A Subsecretaria de Pesca e Aquicultura, da Secretaria do Meio Ambiente do Distrito Federal (Sema-DF) disse que a presença de pirarucus no Lago Paranoá “decorre de introdução irregular e criminosa, seja por soltura intencional indevida, seja por episódios associados ao rompimento e desabamento de estruturas particulares (como aquários e tanques artificiais localizados em áreas à beira do lago)”.
O objetivo da medida é evitar que o peixe prejudique a vida natural de outras espécies no espaço. A Subsecretaria de Pesca e Aquicultura, da Secretaria do Meio Ambiente do Distrito Federal (Sema-DF), explica os riscos.
“O Lago Paranoá é um lago artificial urbano com dinâmica ecológica distinta da várzea amazônica. A presença do pirarucu ocasiona riscos como a predação sobre espécies nativas; alteração da cadeia alimentar; desequilíbrio ecológico por ausência de predadores naturais; e possível redução de biodiversidade”.
A Subsecretaria já havia entrado em contato com o Governo do Acre e com o Instituto de Desenvolvimento Sustentável Mamirauá, ligado ao Ministério de Ciência, Tecnologia e Inovação (MCTI), quando avistou pirarucus de mais de 1 metro de comprimento no Lago Paranoá. O Metrópoles publicou matérias com diferentes registros, em 2021, 2024 e em 2025.
Em 2021, pesquisadores da Empresa Brasileira de Pesquisa Agropecuária (Embrapa) explicaram que é comum ver pirarucus em chafarizes e lagos artificiais. Eles são peixes de água doce e costumam ser simpáticos quando encontraram animais ou seres humanos.
Os pesquisadores chegaram a declarar que a reprodução dos pirarucus é muito específica e que seria improvável a difusão da espécie no Lago Paranoá.
Decisão do Ibama
A instrução normativa publicada pelo Ibama no Diário Oficial da União (DOU), nesta quinta-feira (19/3), não estabelece limite de peixes capturados nem tamanho mínimo para captura. A medida é válida pelos próximos três anos.
O Ibama afirma que, uma vez capturado, o pirarucu não pode ser devolvido à água e deve ser obrigatoriamente abatido.

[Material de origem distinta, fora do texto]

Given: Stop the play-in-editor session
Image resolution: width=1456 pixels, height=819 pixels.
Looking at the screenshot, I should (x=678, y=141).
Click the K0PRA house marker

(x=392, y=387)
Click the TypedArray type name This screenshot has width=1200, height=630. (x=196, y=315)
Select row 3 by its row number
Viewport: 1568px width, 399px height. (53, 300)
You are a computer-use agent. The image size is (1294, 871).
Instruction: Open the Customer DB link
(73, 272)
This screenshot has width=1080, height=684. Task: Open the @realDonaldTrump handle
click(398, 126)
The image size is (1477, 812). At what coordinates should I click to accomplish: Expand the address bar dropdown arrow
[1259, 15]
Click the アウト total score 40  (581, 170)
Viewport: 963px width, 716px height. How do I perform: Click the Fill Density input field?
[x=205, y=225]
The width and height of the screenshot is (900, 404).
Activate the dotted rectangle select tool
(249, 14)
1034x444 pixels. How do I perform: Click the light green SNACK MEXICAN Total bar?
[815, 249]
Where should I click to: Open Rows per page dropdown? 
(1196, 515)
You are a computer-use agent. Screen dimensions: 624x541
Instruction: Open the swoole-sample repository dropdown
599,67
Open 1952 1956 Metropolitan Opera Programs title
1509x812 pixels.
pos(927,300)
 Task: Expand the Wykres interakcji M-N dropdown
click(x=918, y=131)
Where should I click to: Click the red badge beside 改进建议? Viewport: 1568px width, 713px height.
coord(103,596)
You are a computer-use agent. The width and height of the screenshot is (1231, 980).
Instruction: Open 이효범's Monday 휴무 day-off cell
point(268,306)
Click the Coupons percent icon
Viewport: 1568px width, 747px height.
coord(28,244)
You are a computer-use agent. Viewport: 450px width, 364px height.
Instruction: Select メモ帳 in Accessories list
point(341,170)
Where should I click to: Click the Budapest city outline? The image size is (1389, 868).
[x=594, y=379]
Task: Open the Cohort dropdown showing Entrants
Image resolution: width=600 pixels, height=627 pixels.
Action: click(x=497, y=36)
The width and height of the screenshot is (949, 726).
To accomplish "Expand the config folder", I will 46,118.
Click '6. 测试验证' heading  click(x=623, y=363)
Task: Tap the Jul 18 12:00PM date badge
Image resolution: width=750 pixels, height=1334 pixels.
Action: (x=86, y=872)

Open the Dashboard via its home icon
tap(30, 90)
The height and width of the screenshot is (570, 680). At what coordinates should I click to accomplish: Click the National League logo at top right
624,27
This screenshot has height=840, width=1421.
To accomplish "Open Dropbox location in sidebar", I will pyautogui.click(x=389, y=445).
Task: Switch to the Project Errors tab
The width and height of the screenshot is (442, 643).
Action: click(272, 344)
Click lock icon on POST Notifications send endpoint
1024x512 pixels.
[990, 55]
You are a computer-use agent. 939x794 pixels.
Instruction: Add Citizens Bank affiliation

A medida é válida não apenas para o Lago Paranoá, mas diversas regiões hidrográficas espalhadas pelo país, sendo elas:
- Região Hidrográfica Atlântico Nordeste Ocidental;
- Região Hidrográfica do Parnaíba;
- Região Hidrográfica Atlântico Nordeste Oriental;
- Região Hidrográfica do São Francisco;
- Região Hidrográfica Atlântico Leste;
- Região Hidrográfica Atlântico Sudeste;
- Região Hidrográfica do Paraná (onde está inserido o Lago Paranoá);
- Região Hidrográfica do Uruguai;
- Região Hidrográfica Atlântico Sul;
- Região Hidrográfica do Paraguai;
- Porção superior da Bacia Hidrográfica do rio Madeira;
- Montante da barragem de Santo Antônio/RO.
Lula brincou com a espécie
O pirarucu virou assunto das conversas à mesa de um jantar do presidente Luiz Inácio Lula da Silva (PT) com lideranças da Câmara dos Deputados, em 4 de fevereiro deste ano. Em tom de brincadeira, Lula contou aos parlamentares que os peixes da espécie que são criados no lago da Granja do Torto estavam se tornando um “problema”.
Segundo relatos de deputados, o presidente disse que sempre gostou de pescar e que o pirarucu está entre seus peixes preferidos. Lula afirmou ter recebido cerca de 20 exemplares ainda pequenos como presente do ministro de Minas e Energia, Alexandre Silveira.
Com o passar do tempo, porém, os peixes cresceram além do esperado e, de acordo com o presidente, os pirarucus passaram a devorar outras espécies que viviam no lago da casa campo de oficial da Presidência.
Rindo, Lula contou que os peixes chegaram a pesar cerca de 45 quilos e que ficaram “tão grandes que começaram a comer os patinhos” da primeira-dama Janja Lula da Silva.